Updated July 4, 2023
Introduction to Keras Data Augmentation
Keras data augmentation is used to increase the diversity of the training set while applying random transformations such as the rotation of an image. We are applying data augmentation by using two ways. This technique was used to expand the training size by creating and modifying the versions of the dataset. Deep learning neural network multiple data will result in skillful models.
Key Takeaways
- In deep learning, the model’s performance is improving with the amount of data we are using for training the data.
- Data augmentation will increase the training set size while generating a new variant of the training set. It is a well-known technique.
What is Keras Data Augmentation?
The data augmentation technique is used to create variations of images that improve the ability of models to generalize what we have learned into new images. The neural network deep learning library allows you to fit models using image data augmentation and the class name as the image data generator.
It encompasses various techniques used to generate new training samples using random jitters. The primary goal of using data augmentation in Keras is to increase the generalizability of the specified model. At the time of testing, no data augmentation is used, and the trained network is executed.
Keras Data Augmentation Configure
We need to follow the steps below to use the data augmentation in Keras. We are importing the specified module.

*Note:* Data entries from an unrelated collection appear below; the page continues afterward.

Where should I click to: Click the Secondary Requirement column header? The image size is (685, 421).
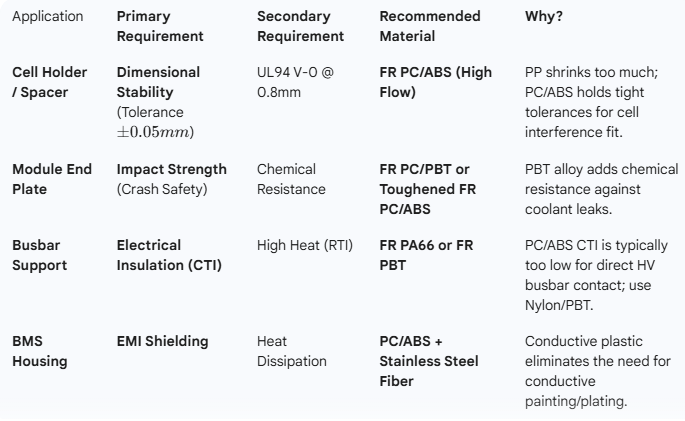(300, 26)
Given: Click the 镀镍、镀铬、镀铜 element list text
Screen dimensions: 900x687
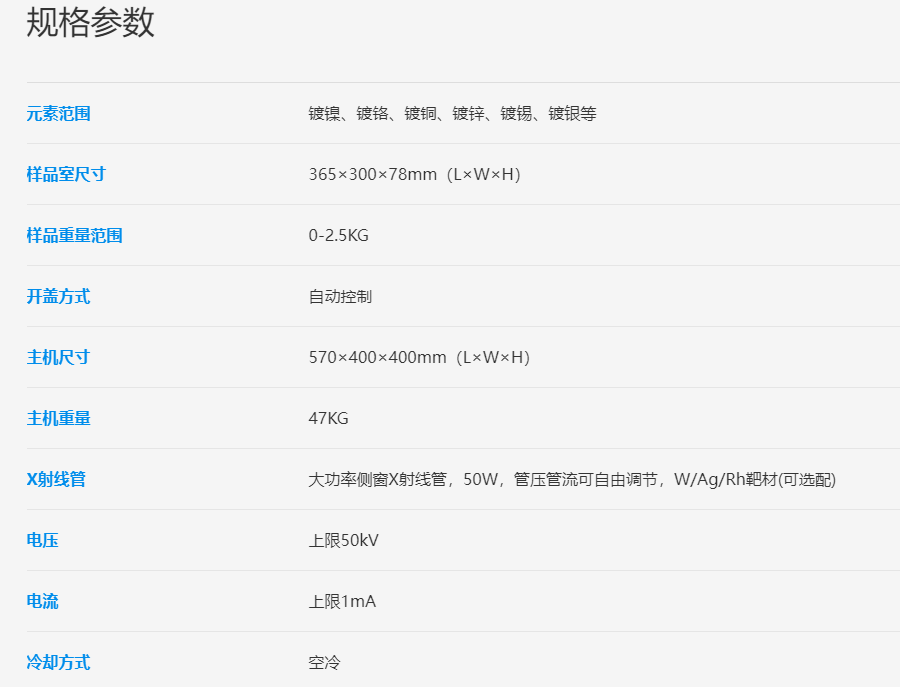Looking at the screenshot, I should [452, 114].
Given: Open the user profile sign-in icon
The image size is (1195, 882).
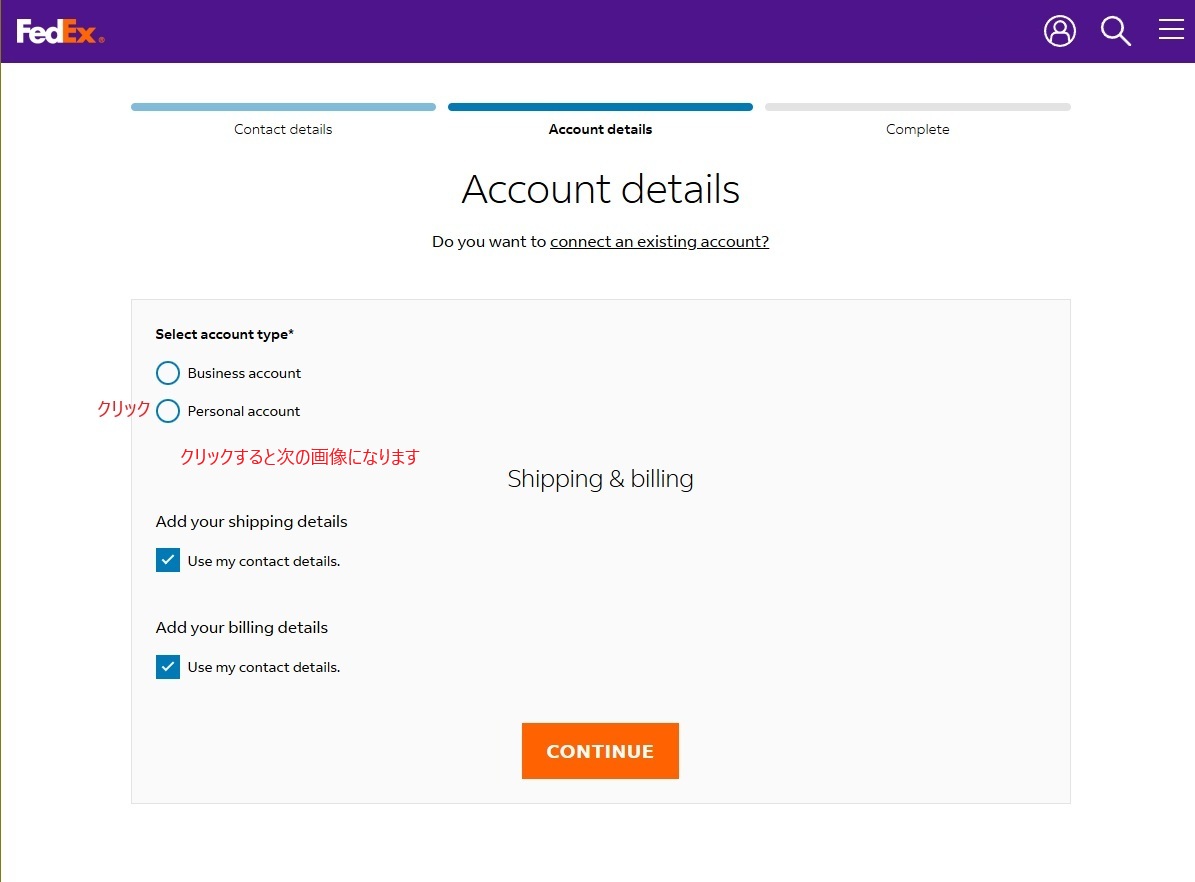Looking at the screenshot, I should 1059,31.
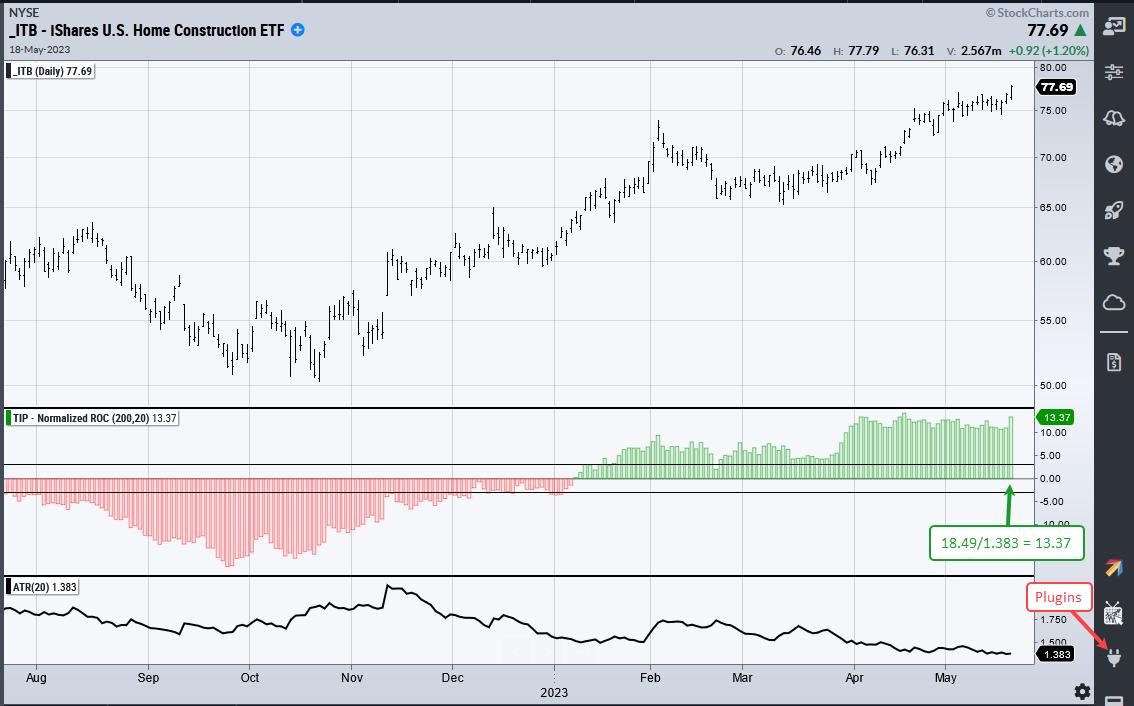Click the 77.69 price tag on axis
The width and height of the screenshot is (1134, 706).
1056,87
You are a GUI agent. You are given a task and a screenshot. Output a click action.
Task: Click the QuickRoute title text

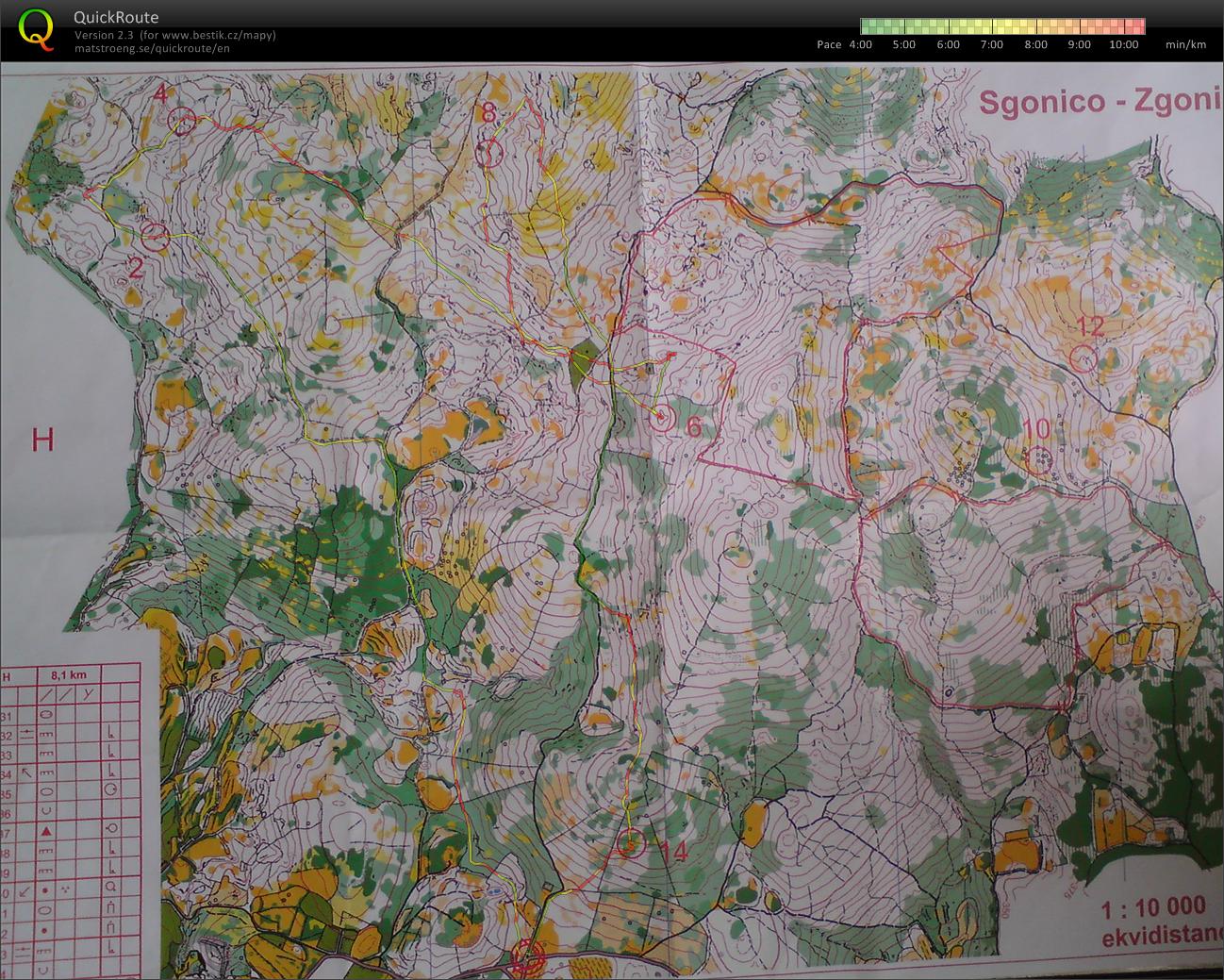(x=117, y=17)
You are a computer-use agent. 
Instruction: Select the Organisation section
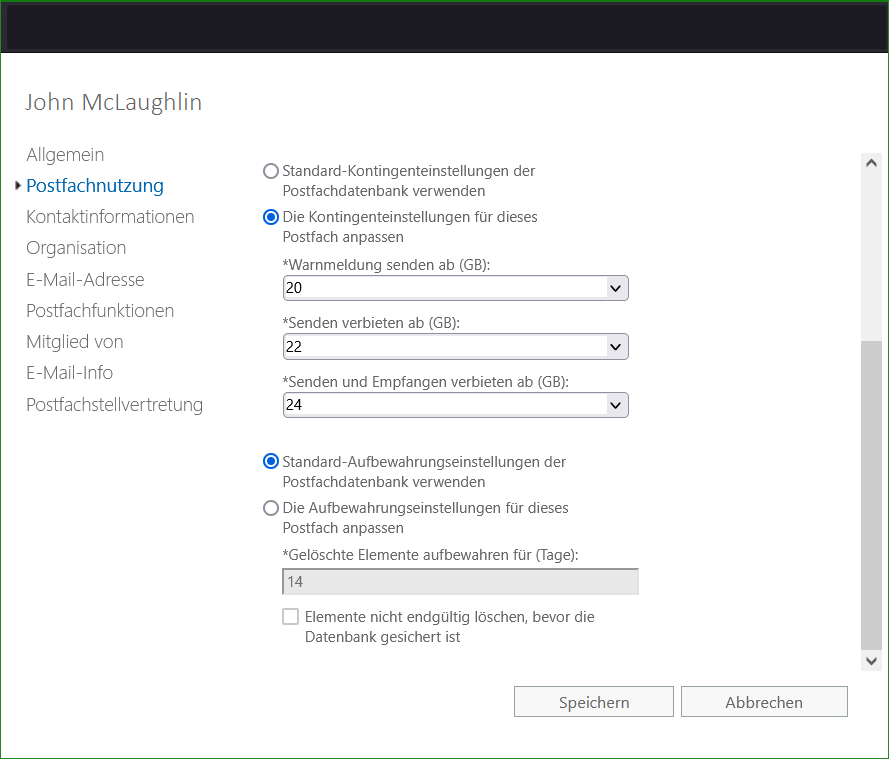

1. In the first step, we import the module required to set up the data augmentation.
Code:
import tensorflow_datasets as tfds
from tensorflow.keras import layers
import matplotlib.pyplot as plt
import numpy as np
import tensorflow as tf
Output:
2. We download the following dataset After importing the module in this step.
Code:
(train_ds, val_ds, test_ds), metadata = tfds.load(
'tf_flowers',
split=['train[:80%]', 'train[80%:90%]', 'train[90%:]'],
with_info=True,
as_supervised=True,
)
ncls = metadata.features ['label'].num_classes
print(ncls)
Output:
3. After loading the dataset now, in this step, we are retrieving the image from the dataset and demonstrate the augmentation.
Code:
lname = metadata.features['label'].int2str
image, label = next(iter(train_ds))
plt.imshow(image)
plt.title(lname(label))
plt.show()
Output:
4. After retrieving the image from the dataset now, we are using Keras processing layers in this step.
Code:
isize = 160
res_scale = tf.keras.Sequential([
layers.Resizing(isize, isize),
layers.Rescaling(1./255)
])
res = res_scale(image)
plt.imshow(res)
Output:
After using the Keras preprocessing layers, we are now defining the data augmentation in this step.
Code:
d_aug = tf.keras.Sequential([
layers.RandomFlip("horizontal_and_vertical"),
layers.RandomRotation(0.2),
])
image = tf.cast(tf.expand_dims(image, 0), tf.float32)
plt.figure(figsize=(5, 5))
for i in range(4):
a_img = d_aug(image)
ax = plt.subplot(2, 2, i + 1)
plt.imshow(a_img[0])
plt.axis("off")
plt.show()
Output:
How to Use Image Augmentation in Keras?
The image generator class of Keras provides a quick and easy way to augment our images. It provides different augmentation techniques. The keras provides the image data generator class, which defines the configuration for image data preparation.
This includes the following capabilities:
- Save augmented images to the disk
- Feature-wise standardization
- Sample wise standardization
- ZCA whitening
- Dimension reordering
- Random rotation, shifts, flips, and shears
We need to import the modules below to use the image augmentation in Keras. We import the same using the import keyword.
Code:
import tensorflow_datasets as tfds
from tensorflow.keras import layers
import matplotlib.pyplot as plt
import numpy as np
import tensorflow as tf
from tensorflow.keras.preprocessing.image import ImageDataGenerator
datagen = ImageDataGenerator()
Output:
After importing the module in this step, we load the training dataset.
Code:
(X_train ….) = mnist.load_data()
Output:
After loading the dataset in this step, we create the grid of 3*3 images.
Code:
fig, ax = plt.subplots()
for i in range (3):
for j in range (3):
ax[i][j].imshow()
Output:
After creating the grid of images, now in this step, we are displaying the image.
Code:
plt.show()
Output:
Keras Dataset Augmentation Layers
There are two ways of using Keras preprocessing layers in Keras dataset augmentation. The first way to use the Keras dataset augmentation layer is to make the preprocessing layer part of our model.
Code:
model = tf.keras.Sequential([
res_scale,
d_aug,
layers.Conv2D(),
layers.MaxPooling2D(),
])
Output:
The second method we need to use is the preprocessing layer in our dataset.
Code:
aug_ds = train_ds.map(
lambda x, y: (res_scale(x, training=True), y))
Output:
In the example below, we apply all the layers using the sequential model.
Code:
mod = tf.keras.Sequential([
…..
layers.MaxPooling2D(),
…..
layers.MaxPooling2D(),
…..
layers.MaxPooling2D(),
layers.Flatten(),
layers.Dense(64, activation = 'relu'),
layers.Dense(ncls)
])
Output:
Horizontal and Vertical Shift – Keras Data Augmentation
There are two types of Keras data augmentation i.e., vertical shift and horizontal shift. The horizontal shift augmentation means the pixels of the image will shift horizontally without changing the image dimension.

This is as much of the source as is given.